About three dozen protesters attempted to drown out a ceremony in Port Moody, B.C., held to mark the departure of the Canadian Pacific Spirit Train.

There were scuffles with police as officers tried to hold the protesters back, and one man was arrested and carried away by his arms and legs.

With several hundred people attending the event, the group -- a mix of First Nations and non-First Nations protesters -- yelled slogans about stolen native land and housing.

The train is staging a 10-city tour, and anti-Olympic activists have pledged to meet the train at every stop.
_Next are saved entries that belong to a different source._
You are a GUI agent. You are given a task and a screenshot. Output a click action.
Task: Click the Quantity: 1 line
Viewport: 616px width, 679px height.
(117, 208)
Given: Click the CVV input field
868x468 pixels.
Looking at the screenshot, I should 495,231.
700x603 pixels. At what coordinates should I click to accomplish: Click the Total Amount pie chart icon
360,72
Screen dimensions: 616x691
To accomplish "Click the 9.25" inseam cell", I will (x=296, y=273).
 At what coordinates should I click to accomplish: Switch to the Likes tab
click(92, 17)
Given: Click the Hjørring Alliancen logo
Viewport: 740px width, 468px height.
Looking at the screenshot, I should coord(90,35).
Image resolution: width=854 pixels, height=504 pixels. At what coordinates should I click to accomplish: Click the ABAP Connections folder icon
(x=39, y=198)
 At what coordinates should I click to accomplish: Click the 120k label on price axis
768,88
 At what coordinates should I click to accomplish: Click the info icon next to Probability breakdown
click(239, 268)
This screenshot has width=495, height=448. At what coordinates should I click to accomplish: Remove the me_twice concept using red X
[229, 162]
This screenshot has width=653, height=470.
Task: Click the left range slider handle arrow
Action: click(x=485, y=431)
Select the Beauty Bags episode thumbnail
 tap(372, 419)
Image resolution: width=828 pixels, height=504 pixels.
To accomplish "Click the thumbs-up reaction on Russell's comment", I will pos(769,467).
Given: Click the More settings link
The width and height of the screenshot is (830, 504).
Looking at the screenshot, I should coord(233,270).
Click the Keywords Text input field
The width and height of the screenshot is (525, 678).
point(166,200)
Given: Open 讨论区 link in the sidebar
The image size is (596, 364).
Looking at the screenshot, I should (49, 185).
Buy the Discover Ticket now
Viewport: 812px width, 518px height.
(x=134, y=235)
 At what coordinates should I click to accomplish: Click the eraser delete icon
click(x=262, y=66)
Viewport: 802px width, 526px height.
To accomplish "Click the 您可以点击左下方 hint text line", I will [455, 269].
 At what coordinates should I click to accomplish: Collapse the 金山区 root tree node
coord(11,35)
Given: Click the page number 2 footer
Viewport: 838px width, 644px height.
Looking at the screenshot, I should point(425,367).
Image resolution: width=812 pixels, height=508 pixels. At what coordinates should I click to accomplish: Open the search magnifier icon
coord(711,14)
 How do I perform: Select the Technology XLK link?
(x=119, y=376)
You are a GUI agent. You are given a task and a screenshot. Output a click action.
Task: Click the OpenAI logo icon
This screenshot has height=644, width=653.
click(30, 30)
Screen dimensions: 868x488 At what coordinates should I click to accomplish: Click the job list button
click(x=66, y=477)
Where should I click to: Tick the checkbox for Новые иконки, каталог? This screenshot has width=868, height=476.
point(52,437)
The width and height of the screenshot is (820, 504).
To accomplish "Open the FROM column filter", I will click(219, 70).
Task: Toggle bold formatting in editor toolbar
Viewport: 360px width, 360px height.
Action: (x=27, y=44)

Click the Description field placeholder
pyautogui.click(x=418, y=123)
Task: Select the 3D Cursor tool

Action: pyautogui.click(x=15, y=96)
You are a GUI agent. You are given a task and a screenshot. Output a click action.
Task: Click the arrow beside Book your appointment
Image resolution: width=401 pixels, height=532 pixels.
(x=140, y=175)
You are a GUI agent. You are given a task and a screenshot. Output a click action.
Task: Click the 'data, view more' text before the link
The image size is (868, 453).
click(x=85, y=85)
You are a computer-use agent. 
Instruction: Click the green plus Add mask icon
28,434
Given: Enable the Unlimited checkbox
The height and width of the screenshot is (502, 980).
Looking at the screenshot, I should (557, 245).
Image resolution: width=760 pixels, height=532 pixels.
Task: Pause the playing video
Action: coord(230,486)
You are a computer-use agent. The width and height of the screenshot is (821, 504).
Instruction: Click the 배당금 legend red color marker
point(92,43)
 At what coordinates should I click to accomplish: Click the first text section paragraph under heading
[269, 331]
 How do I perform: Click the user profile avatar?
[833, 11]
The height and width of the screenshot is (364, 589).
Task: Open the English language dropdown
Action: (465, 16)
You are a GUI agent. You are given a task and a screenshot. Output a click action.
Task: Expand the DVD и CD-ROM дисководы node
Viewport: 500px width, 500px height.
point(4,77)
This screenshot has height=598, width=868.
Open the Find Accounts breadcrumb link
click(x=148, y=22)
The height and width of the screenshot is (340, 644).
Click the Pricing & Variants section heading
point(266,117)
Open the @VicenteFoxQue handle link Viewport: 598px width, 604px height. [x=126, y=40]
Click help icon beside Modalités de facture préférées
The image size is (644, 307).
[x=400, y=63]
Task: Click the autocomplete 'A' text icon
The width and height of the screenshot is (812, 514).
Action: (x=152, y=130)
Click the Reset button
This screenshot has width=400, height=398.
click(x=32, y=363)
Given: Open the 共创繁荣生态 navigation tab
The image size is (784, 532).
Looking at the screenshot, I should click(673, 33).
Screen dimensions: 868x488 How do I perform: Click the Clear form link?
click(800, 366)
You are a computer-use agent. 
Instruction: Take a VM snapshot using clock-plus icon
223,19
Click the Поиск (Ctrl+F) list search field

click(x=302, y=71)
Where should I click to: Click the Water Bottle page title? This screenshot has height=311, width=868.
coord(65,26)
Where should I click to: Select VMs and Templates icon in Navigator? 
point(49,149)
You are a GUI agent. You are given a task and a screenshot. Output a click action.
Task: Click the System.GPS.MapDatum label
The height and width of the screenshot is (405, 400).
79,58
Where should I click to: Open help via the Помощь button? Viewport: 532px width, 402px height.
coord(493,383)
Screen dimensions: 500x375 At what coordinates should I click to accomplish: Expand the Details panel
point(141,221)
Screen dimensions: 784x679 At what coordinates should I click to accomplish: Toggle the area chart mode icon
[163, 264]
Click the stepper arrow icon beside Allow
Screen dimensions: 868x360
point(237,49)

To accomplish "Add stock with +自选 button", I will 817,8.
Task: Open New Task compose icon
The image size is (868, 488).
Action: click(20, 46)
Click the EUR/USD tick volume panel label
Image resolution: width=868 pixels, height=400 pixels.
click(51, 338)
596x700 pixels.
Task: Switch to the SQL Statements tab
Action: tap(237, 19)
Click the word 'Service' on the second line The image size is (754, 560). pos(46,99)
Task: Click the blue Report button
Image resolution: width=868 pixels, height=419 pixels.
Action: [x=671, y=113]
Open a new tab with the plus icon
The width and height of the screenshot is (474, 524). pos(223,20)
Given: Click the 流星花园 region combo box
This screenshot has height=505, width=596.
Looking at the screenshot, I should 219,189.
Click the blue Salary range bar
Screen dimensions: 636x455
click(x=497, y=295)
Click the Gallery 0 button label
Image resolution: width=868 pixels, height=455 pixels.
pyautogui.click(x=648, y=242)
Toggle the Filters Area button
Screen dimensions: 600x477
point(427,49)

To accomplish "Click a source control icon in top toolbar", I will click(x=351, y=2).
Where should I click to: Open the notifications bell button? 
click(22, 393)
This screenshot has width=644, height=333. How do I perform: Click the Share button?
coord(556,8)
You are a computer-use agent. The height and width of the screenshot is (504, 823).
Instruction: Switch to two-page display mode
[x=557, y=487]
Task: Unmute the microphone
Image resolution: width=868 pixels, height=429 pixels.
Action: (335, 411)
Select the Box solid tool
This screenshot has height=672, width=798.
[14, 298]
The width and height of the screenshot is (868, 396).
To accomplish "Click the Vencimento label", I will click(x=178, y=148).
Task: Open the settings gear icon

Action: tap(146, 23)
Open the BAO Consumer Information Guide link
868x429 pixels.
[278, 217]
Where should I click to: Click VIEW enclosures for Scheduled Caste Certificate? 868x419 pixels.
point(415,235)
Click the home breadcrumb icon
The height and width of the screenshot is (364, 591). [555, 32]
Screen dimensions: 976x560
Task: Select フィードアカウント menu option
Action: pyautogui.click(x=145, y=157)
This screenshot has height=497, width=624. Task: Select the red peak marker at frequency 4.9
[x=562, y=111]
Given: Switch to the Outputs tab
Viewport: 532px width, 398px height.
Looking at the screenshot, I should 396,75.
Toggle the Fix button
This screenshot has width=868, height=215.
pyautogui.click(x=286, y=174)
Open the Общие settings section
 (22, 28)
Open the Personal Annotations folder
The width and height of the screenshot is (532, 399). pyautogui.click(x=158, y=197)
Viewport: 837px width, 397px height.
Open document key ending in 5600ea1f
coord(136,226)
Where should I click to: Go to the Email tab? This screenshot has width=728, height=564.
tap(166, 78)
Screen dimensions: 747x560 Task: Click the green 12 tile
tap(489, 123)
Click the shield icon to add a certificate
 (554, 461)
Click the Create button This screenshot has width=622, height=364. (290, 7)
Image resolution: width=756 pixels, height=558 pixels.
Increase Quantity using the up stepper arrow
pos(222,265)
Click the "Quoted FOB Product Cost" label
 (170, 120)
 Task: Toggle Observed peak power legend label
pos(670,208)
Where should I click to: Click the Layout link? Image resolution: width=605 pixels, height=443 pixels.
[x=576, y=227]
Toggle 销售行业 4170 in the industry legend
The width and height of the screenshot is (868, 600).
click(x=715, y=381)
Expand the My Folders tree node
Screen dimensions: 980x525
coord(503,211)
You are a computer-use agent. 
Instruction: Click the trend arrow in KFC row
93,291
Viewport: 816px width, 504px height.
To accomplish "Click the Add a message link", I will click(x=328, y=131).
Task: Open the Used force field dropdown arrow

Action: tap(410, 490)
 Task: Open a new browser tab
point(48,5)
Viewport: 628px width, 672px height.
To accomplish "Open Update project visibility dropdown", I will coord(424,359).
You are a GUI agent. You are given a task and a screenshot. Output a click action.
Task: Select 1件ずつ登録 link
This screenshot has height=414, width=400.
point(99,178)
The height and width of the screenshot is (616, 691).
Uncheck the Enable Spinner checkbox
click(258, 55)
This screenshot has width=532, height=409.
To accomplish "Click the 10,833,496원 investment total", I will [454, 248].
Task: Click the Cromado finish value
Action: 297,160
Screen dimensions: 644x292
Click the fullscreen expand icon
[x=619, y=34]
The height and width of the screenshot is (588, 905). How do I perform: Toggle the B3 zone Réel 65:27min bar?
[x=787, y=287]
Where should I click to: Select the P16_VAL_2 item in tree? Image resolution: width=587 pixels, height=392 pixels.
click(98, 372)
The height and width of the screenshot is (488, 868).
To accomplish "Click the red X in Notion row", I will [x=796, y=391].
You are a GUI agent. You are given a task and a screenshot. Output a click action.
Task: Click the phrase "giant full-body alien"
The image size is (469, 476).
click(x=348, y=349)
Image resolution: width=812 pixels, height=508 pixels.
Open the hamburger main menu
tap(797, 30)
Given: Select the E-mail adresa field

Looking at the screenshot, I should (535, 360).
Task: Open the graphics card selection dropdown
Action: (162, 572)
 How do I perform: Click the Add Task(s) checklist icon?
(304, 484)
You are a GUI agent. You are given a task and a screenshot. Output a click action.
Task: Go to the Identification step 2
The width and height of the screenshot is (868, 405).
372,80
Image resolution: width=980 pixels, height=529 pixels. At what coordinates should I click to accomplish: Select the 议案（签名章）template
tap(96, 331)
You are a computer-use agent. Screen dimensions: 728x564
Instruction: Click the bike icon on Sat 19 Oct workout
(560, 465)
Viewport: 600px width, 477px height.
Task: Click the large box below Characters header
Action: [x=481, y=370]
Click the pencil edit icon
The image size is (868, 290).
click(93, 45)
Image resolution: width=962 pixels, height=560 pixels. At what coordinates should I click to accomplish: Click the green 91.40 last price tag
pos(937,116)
A group calling itself the Olympic Resistance Network says the Olympics will displace Vancouver's homeless population, hurt the environment and perpetuate the "theft of indigenous land.''

The federal government has worked hard to counter such criticism, signing agreements worth billions of dollars with the four bands whose traditional territories are home to the Games.

The Spirit Train is scheduled to stop in Calgary, Edmonton, Saskatoon, Winnipeg, Thunder Bay, Sudbury, Mississauga and Smith Falls, Ont., before ending its journey in Montreal on Oct. 18.

The train will make a repeat journey in the fall of next year and potentially after the Games as a tour for medallists.

CP Rail paid somewhere between $3 million and $15 million to be the official rail freight services supplier to the 2010 Olympics.